このようにして得た反応液中のD(−)―β―
ヒドロキシイソ酪酸の含有量をガスクロマトグラ
フイーで分析した結果を表1に示す。
The present invention relates to optically active D(-)-, which is one of the raw materials useful for synthesizing various natural products having an optically active carbon skeleton or physiologically active substances such as pharmaceuticals.
This invention relates to an industrially advantageous production method of β-hydroxyisobutyric acid using microorganisms. Conventionally, as a method for preparing optically active D(-)-β-hydroxyisobutyric acid, a method of optically resolving DL(±)-β-hydroxyisobutyric acid using a resolving agent such as optically active amines, 2- Methyl
There are methods for obtaining it from 1,3-propanediol by asymmetric oxidation using acetic acid bacteria, but none of these methods can be carried out industrially in terms of yield and manufacturing cost.

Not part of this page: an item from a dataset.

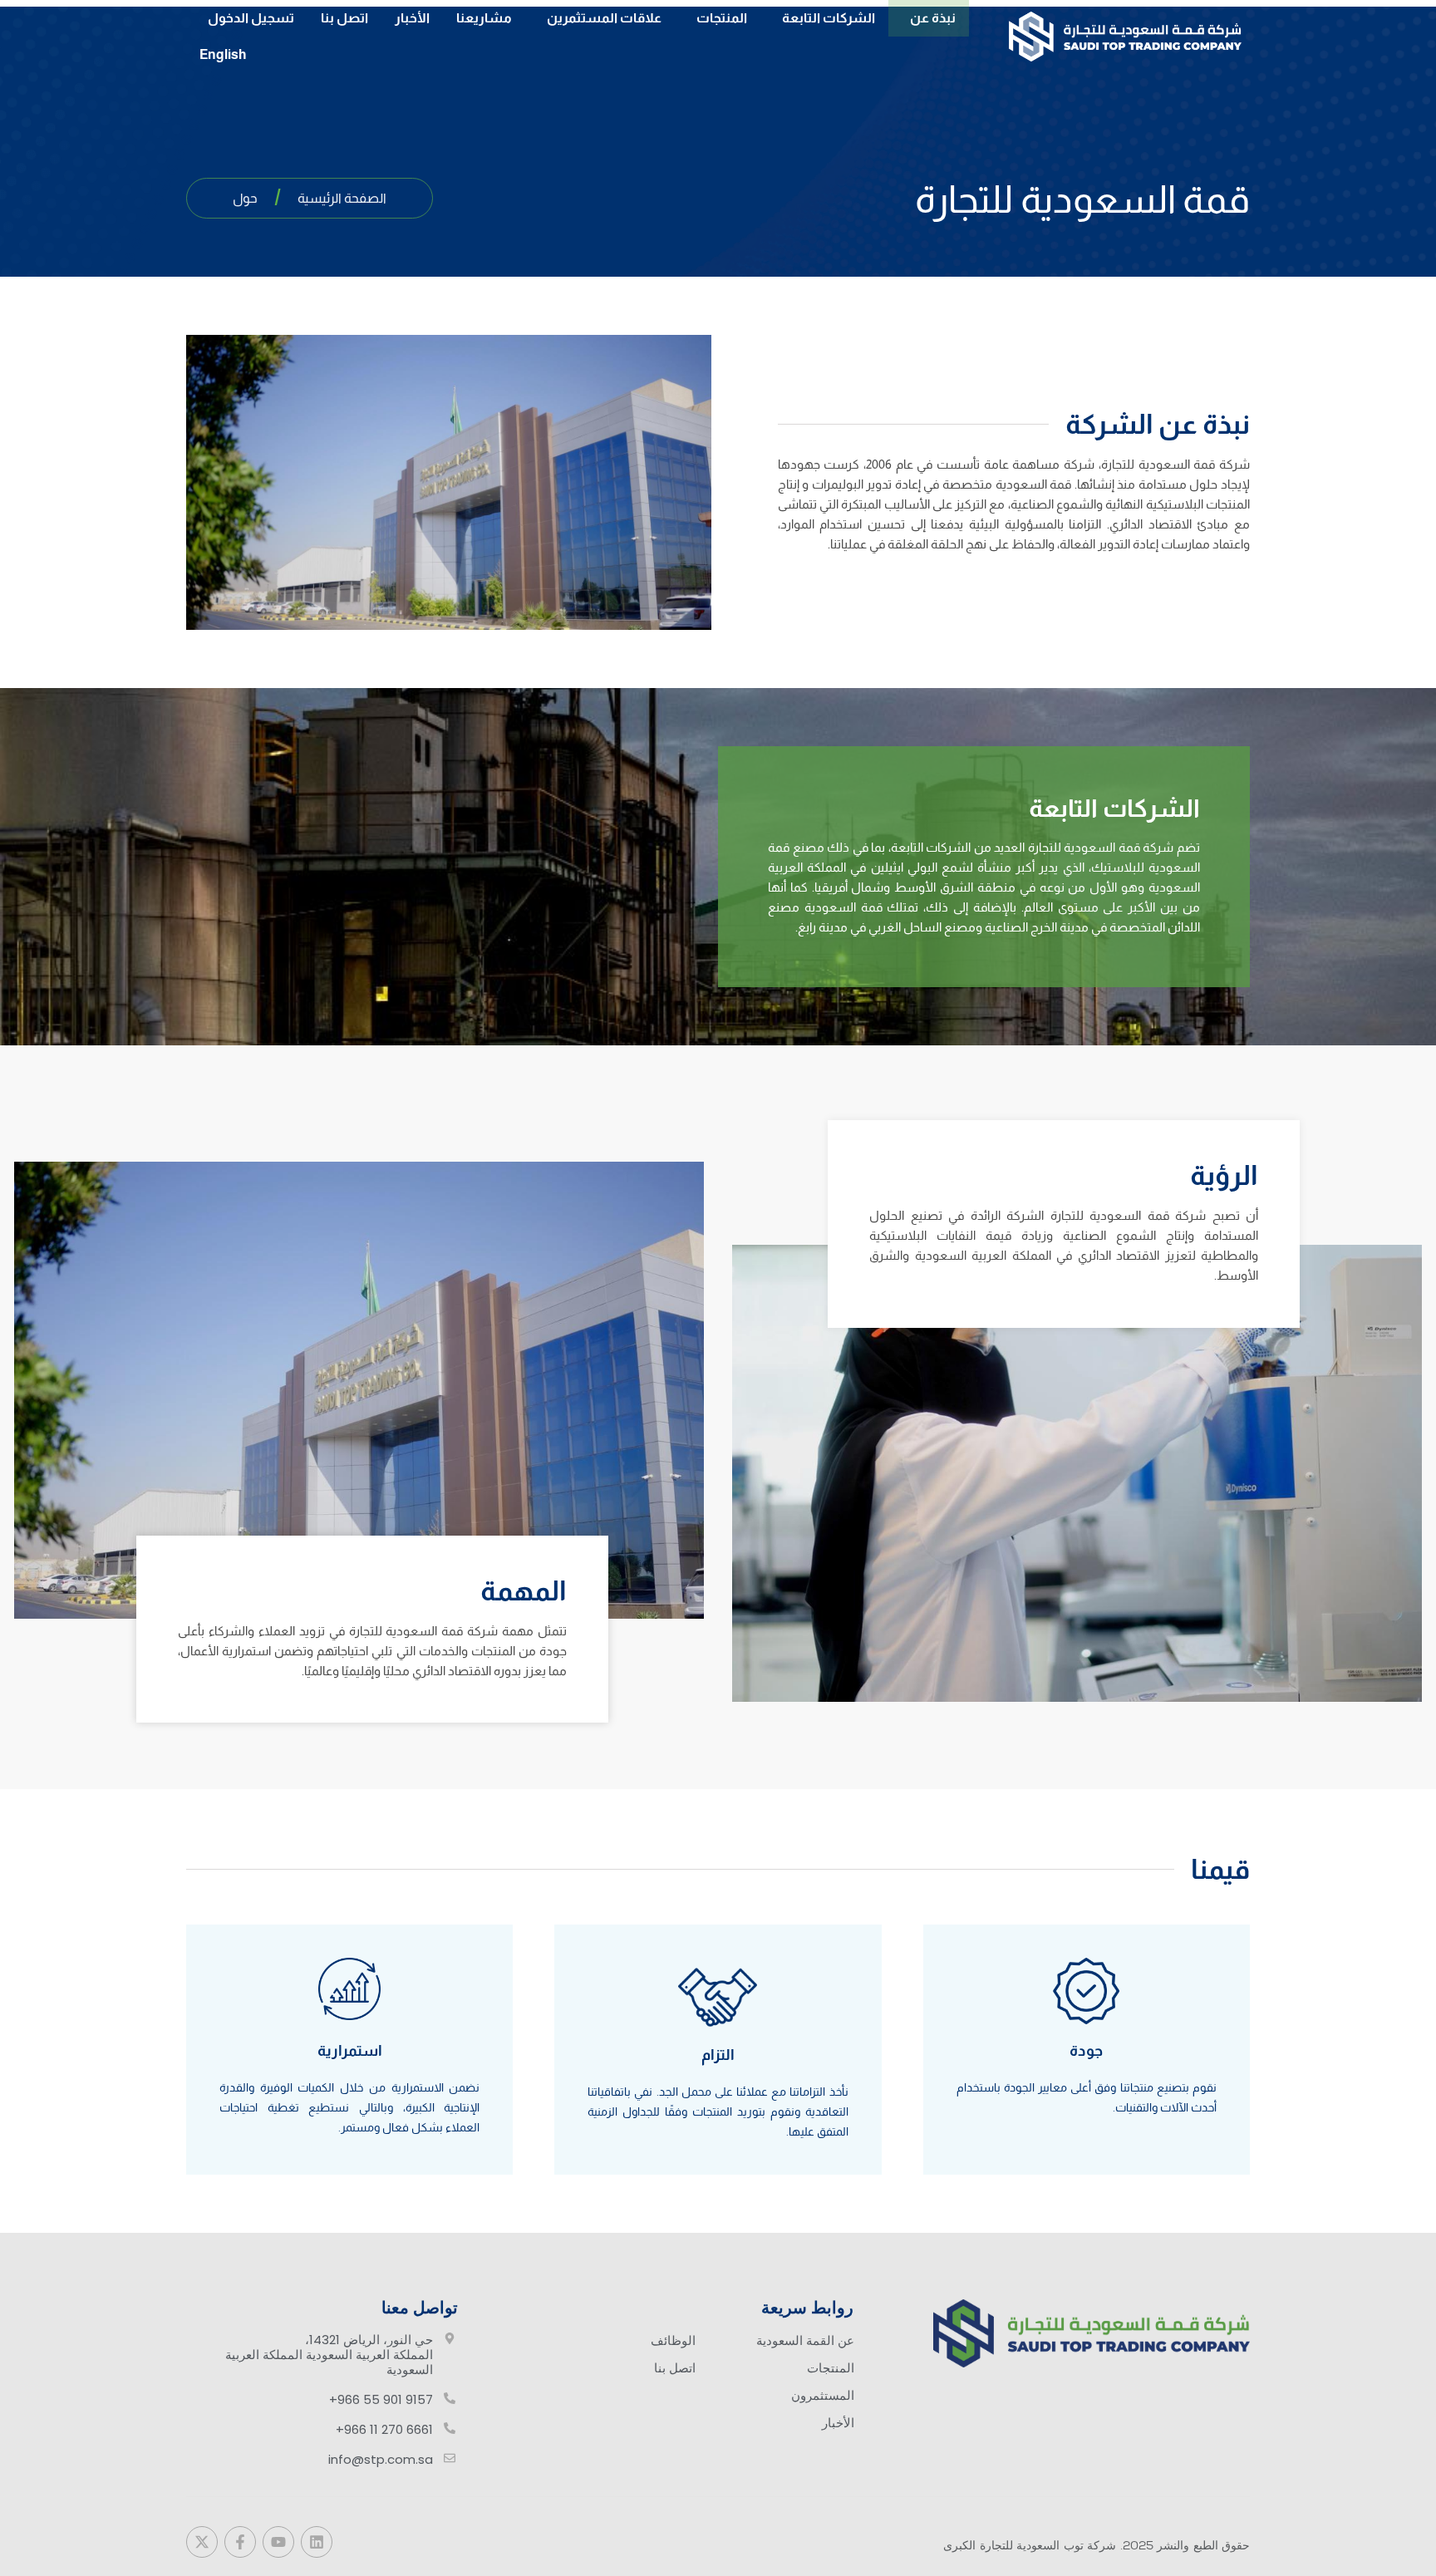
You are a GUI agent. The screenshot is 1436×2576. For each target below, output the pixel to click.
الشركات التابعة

The present inventors previously established an industrially advantageous method for producing D(-)-β-hydroxyisobutyric acid using microorganisms using isoenzymatic acid or methacrylic acid as raw materials (Japanese Patent Application Laid-Open No. 56-68394, (Sho 56-68395, etc.)
However, as a result of further research, it was discovered that D(-)-β-hydroxyisobutyric acid could be produced from isobutyraldehyde, isobutylamine, or isobutylamide through a microbial reaction.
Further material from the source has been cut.